Somit war das Seilziehen eröffnet: Gustav Zogg ging vor Gericht, um den Nachbarn direkt zu belangen. Doch die Richter stellten fest, dass die Sprengarbeiten keine Auswirkungen auf Zoggs Gebäude gehabt hätten. «Wenn das stimmt, wäre also der Abbauhammer für die Risse verantwortlich», sagt Gustav Zogg, «und dann müsste die Versicherung bezahlen.» Doch das lehnt diese bis heute ab. Sie beruft sich auf die im Gerichtsurteil zitierten Aussagen eines Sprengexperten, gemäss denen die Konstruktionsweise des Hauses für die Schäden verantwortlich sei.

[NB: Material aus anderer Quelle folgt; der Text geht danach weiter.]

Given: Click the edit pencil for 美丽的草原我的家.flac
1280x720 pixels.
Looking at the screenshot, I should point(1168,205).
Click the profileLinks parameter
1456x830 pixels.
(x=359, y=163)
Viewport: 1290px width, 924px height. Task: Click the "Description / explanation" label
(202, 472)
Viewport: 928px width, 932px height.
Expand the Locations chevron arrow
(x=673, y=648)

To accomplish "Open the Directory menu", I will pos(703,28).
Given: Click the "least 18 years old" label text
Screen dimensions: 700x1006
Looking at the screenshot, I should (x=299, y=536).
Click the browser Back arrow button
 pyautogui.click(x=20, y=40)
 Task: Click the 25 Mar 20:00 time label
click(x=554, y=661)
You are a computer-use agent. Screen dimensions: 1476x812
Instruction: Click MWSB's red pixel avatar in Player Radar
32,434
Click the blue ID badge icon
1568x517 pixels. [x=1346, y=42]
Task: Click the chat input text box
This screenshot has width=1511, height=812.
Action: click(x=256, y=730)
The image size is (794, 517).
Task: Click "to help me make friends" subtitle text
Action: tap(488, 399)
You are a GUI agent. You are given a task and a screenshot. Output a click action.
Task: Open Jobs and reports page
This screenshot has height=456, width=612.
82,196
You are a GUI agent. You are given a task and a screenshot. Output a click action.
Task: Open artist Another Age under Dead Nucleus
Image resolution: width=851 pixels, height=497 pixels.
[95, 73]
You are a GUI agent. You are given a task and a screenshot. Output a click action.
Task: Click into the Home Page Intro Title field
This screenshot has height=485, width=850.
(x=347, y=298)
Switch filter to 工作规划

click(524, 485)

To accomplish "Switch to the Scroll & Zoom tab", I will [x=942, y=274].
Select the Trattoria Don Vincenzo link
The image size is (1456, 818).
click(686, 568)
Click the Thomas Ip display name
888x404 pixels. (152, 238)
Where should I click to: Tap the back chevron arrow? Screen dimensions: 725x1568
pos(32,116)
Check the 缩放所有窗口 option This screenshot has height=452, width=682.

Doch dem Experten schenken Zoggs keinen Glauben – zu wankelmütig habe sich dieser gezeigt: Bei einem ersten Augenschein vor Ort habe er die Sprengungen als Ursache vermutet und erst vor Gericht die Konstruktion des Hauses verantwortlich gemacht. Gestützt sehen Zoggs ihre Meinung durch die ersten Untersuchungen, die die Versicherung selber in Auftrag gegeben hatte. Darin geht ein Geologe davon aus, dass bei Sprengarbeiten im betroffenen Gebiet mit hoher Wahrscheinlichkeit die Grenzwerte für Erschütterungen um ein Mehrfaches überschritten würden. Trotzdem mögen Zoggs nicht mehr weiter um ihr Recht kämpfen: «Die Kosten sind zu hoch und die Aussichten auf Erfolg unsicher.»